SOURCE MATERIAL:
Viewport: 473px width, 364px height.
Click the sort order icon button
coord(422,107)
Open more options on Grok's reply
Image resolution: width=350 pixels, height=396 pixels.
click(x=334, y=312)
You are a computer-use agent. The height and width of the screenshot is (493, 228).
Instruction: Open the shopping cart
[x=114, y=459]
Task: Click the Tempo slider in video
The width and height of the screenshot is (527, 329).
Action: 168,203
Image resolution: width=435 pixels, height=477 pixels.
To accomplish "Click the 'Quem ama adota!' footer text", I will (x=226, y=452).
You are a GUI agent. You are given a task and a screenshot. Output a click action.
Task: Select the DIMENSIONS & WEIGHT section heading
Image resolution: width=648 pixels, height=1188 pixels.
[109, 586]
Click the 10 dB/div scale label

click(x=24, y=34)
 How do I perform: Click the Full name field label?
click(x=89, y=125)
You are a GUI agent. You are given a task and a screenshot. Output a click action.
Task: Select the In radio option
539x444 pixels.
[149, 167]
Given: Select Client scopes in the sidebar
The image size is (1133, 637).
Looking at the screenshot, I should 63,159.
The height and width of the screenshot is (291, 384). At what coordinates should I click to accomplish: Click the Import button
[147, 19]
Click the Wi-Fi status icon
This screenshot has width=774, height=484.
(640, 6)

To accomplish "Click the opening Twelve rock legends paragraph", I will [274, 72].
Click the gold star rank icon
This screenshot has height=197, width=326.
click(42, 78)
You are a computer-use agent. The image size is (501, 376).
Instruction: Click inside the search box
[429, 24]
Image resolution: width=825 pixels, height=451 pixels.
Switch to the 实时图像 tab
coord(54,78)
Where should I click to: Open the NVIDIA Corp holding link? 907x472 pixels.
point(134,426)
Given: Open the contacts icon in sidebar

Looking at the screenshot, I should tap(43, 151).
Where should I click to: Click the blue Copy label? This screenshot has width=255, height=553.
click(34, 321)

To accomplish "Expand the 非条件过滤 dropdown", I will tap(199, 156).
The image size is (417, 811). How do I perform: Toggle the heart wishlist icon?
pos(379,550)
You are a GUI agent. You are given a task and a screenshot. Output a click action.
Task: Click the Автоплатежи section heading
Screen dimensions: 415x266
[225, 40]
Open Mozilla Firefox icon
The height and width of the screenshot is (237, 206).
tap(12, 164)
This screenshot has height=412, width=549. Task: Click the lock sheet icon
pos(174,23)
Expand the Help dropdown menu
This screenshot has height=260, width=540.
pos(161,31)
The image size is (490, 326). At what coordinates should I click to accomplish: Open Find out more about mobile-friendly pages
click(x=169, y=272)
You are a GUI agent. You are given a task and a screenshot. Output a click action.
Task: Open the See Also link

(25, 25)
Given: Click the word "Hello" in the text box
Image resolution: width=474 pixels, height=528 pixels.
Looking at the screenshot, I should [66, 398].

WHAT IS BEING ASKED: Every record above is to be copied out exactly.

RESULT FOR THIS EXERCISE:
Viewport: 473px width, 364px height.
Click the sort order icon button
coord(422,107)
Open more options on Grok's reply
Image resolution: width=350 pixels, height=396 pixels.
click(x=334, y=312)
You are a computer-use agent. The height and width of the screenshot is (493, 228).
Instruction: Open the shopping cart
[x=114, y=459]
Task: Click the Tempo slider in video
The width and height of the screenshot is (527, 329).
Action: 168,203
Image resolution: width=435 pixels, height=477 pixels.
To accomplish "Click the 'Quem ama adota!' footer text", I will (x=226, y=452).
You are a GUI agent. You are given a task and a screenshot. Output a click action.
Task: Select the DIMENSIONS & WEIGHT section heading
Image resolution: width=648 pixels, height=1188 pixels.
[109, 586]
Click the 10 dB/div scale label

click(x=24, y=34)
 How do I perform: Click the Full name field label?
click(x=89, y=125)
You are a GUI agent. You are given a task and a screenshot. Output a click action.
Task: Select the In radio option
539x444 pixels.
[149, 167]
Given: Select Client scopes in the sidebar
The image size is (1133, 637).
Looking at the screenshot, I should 63,159.
The height and width of the screenshot is (291, 384). At what coordinates should I click to accomplish: Click the Import button
[147, 19]
Click the Wi-Fi status icon
This screenshot has width=774, height=484.
(640, 6)

To accomplish "Click the opening Twelve rock legends paragraph", I will [274, 72].
Click the gold star rank icon
This screenshot has height=197, width=326.
click(42, 78)
You are a computer-use agent. The image size is (501, 376).
Instruction: Click inside the search box
[429, 24]
Image resolution: width=825 pixels, height=451 pixels.
Switch to the 实时图像 tab
coord(54,78)
Where should I click to: Open the NVIDIA Corp holding link? 907x472 pixels.
point(134,426)
Given: Open the contacts icon in sidebar

Looking at the screenshot, I should tap(43, 151).
Where should I click to: Click the blue Copy label? This screenshot has width=255, height=553.
click(34, 321)

To accomplish "Expand the 非条件过滤 dropdown", I will tap(199, 156).
The image size is (417, 811). How do I perform: Toggle the heart wishlist icon?
pos(379,550)
You are a GUI agent. You are given a task and a screenshot. Output a click action.
Task: Click the Автоплатежи section heading
Screen dimensions: 415x266
[225, 40]
Open Mozilla Firefox icon
The height and width of the screenshot is (237, 206).
tap(12, 164)
This screenshot has height=412, width=549. Task: Click the lock sheet icon
pos(174,23)
Expand the Help dropdown menu
This screenshot has height=260, width=540.
pos(161,31)
The image size is (490, 326). At what coordinates should I click to accomplish: Open Find out more about mobile-friendly pages
click(x=169, y=272)
You are a GUI agent. You are given a task and a screenshot. Output a click action.
Task: Open the See Also link

(25, 25)
Given: Click the word "Hello" in the text box
Image resolution: width=474 pixels, height=528 pixels.
Looking at the screenshot, I should [66, 398].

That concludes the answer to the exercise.